真论起来,钱周氏说的没错,盛家在嫁女一事上十分舍得。

    同村嫁女,扯些红布做身新衣已算十分体面,也就如盛大这般有些家底,又十分疼爱女儿的才会准备这身称得上奢侈的嫁衣。

    有眼力劲儿的早看出了嫁衣的不一般,甚至暗暗将之与县里的富户比较。

    可比较归比较,最多也就在心里感慨一句盛家舍得,哪会如钱周氏这般酸溜溜地明褒暗贬,挑拨离间。

    “就一个女儿,还是嫁到镇上,准备得齐全些也是寻常。”大喜的日子,没人想触霉头。

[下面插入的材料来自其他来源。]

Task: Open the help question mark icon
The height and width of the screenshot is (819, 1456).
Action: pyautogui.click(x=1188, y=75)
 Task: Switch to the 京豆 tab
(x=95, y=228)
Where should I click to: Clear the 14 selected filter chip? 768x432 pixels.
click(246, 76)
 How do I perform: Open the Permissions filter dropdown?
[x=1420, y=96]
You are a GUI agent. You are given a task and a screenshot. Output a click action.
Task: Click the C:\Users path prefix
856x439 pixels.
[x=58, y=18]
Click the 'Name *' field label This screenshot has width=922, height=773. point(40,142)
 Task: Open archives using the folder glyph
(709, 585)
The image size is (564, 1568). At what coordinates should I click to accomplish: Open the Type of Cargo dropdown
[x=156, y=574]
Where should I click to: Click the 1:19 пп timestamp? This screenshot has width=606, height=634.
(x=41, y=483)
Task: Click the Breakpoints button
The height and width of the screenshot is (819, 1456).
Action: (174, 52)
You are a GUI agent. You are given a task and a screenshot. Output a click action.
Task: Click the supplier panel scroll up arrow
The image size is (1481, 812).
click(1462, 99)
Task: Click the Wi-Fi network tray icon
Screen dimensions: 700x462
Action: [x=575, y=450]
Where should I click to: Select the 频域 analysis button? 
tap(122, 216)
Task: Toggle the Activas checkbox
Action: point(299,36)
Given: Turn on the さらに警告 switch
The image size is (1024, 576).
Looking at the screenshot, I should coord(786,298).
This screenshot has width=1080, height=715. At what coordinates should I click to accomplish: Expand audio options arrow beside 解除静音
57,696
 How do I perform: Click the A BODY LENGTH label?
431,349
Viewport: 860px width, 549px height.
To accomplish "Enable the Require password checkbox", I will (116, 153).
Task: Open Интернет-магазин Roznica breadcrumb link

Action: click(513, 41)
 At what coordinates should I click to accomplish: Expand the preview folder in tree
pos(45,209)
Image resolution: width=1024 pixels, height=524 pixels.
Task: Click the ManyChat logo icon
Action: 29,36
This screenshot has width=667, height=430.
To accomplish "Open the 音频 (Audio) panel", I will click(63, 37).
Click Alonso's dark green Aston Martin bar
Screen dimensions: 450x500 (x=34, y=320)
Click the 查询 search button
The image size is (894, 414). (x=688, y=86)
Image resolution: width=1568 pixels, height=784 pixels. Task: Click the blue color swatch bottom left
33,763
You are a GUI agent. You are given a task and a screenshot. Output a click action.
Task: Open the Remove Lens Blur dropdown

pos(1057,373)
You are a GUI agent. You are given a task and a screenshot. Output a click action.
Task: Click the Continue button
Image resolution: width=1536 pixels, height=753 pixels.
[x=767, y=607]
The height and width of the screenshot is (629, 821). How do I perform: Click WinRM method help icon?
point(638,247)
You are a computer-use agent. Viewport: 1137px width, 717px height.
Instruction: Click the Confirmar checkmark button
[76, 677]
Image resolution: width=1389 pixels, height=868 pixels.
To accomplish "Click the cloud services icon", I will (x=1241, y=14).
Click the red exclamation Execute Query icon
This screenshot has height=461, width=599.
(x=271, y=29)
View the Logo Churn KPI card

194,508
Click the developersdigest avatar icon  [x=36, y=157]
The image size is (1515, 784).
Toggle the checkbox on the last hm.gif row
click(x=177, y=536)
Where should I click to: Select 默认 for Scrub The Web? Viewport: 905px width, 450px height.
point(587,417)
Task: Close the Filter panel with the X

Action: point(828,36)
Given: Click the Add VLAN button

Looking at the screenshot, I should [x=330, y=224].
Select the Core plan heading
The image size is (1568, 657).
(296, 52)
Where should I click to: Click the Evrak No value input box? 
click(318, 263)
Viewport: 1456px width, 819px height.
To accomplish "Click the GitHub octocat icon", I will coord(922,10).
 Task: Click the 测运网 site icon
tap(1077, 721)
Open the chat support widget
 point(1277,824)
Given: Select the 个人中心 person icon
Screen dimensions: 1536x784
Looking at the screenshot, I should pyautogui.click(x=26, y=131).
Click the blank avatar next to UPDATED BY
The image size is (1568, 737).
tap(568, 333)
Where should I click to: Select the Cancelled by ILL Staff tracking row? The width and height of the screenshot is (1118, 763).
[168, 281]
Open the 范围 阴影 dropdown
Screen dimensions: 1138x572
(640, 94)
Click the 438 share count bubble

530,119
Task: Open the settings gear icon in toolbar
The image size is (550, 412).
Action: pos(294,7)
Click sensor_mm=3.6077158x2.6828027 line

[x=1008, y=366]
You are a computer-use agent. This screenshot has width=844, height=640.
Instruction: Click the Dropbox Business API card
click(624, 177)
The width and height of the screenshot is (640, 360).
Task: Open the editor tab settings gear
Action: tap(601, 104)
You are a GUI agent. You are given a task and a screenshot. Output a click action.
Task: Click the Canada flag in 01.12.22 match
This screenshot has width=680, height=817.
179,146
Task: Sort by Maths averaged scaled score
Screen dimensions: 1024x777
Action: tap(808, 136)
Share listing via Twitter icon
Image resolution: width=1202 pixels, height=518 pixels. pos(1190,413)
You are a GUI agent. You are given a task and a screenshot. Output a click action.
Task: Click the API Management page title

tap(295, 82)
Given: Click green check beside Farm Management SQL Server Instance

    盛家婶子开口,打了个圆场,心里却对钱周氏渐生不满。

    不想对方并不承情,反手把瓜子壳都抛到地上,拍干净碎屑后故作惊讶道:“哎呀,婶子可别误会,我就是好奇。家里只一个女儿的不止一家,可谁有这排场啊,盛家是在哪发了财,怎的也不告诉一二,好帮衬帮衬乡亲。”

    盛锦水恍然大悟,她这是冲自己来的。

    真是好没道理,明明钱周氏才是做错事的那个,自己还没去找她算账呢,她反倒先找上门来了。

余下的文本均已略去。